## Short exercise
Write out the part of the comment thread word for word, starting with "2. Re:Show me" and going on through "family outside of work.".

## Passage given
2 of 976 comments (clear)

  1. Re:Riddles... by Latent+IT · · Score: 1, Flamebait

    Wow. If I was interviewing you, I wouldn't be able to express how happy I was that you revealed yourself to be a complete clod during the interview, rather than bothering to 'appear professional' in front of your prospective employer.

  2. Re:Show me the money.... by SirSlud · · Score: 0, Flamebait

    >in fact, the kind of programmers that are likely to contribute to OSS projects are probably those that CAN'T find a job

    And you got an Insightful for this crack-head thought? Can I apply this to sports please? Obviously, the best athletes never engage in anything remotely outside of their chosen sport and league, right? And the best engineers never use their engineering skills outside of work. And doctors never offer their knowledge pro bono to friends and family outside of work.

    God damnit, if I met a programmer who didn't do any programming outside of work, I'd assume he *didn't* like coding, he just liked the salary.

## Information provided
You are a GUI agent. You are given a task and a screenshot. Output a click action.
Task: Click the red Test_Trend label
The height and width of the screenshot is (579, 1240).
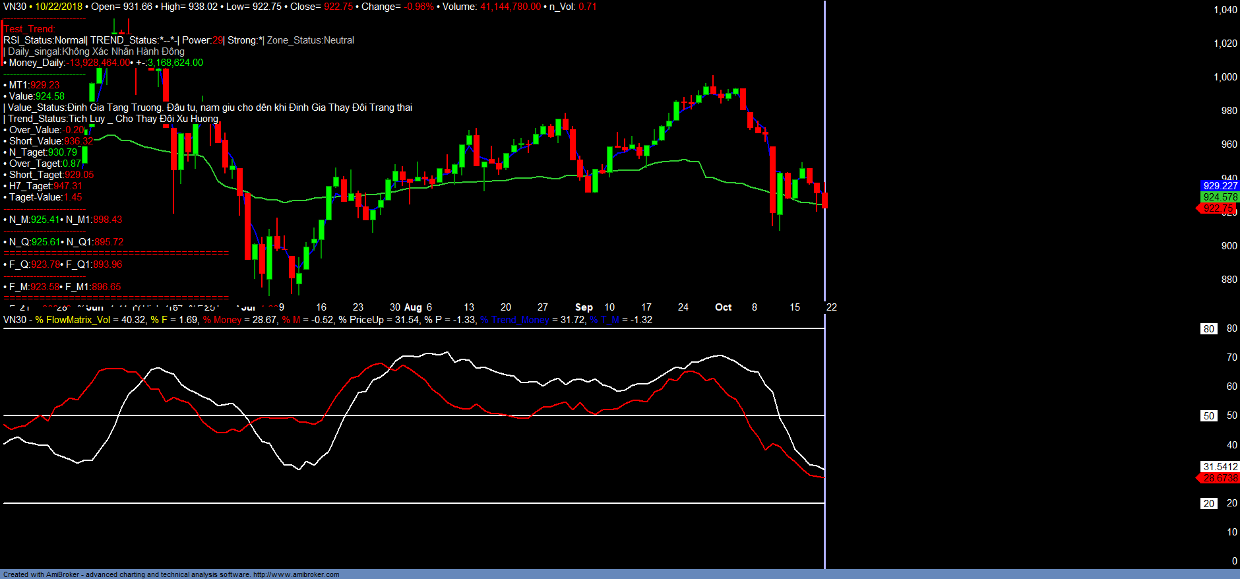click(30, 29)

## In response
2. Re:Show me the money.... by SirSlud · · Score: 0, Flamebait

    >in fact, the kind of programmers that are likely to contribute to OSS projects are probably those that CAN'T find a job

    And you got an Insightful for this crack-head thought? Can I apply this to sports please? Obviously, the best athletes never engage in anything remotely outside of their chosen sport and league, right? And the best engineers never use their engineering skills outside of work. And doctors never offer their knowledge pro bono to friends and family outside of work.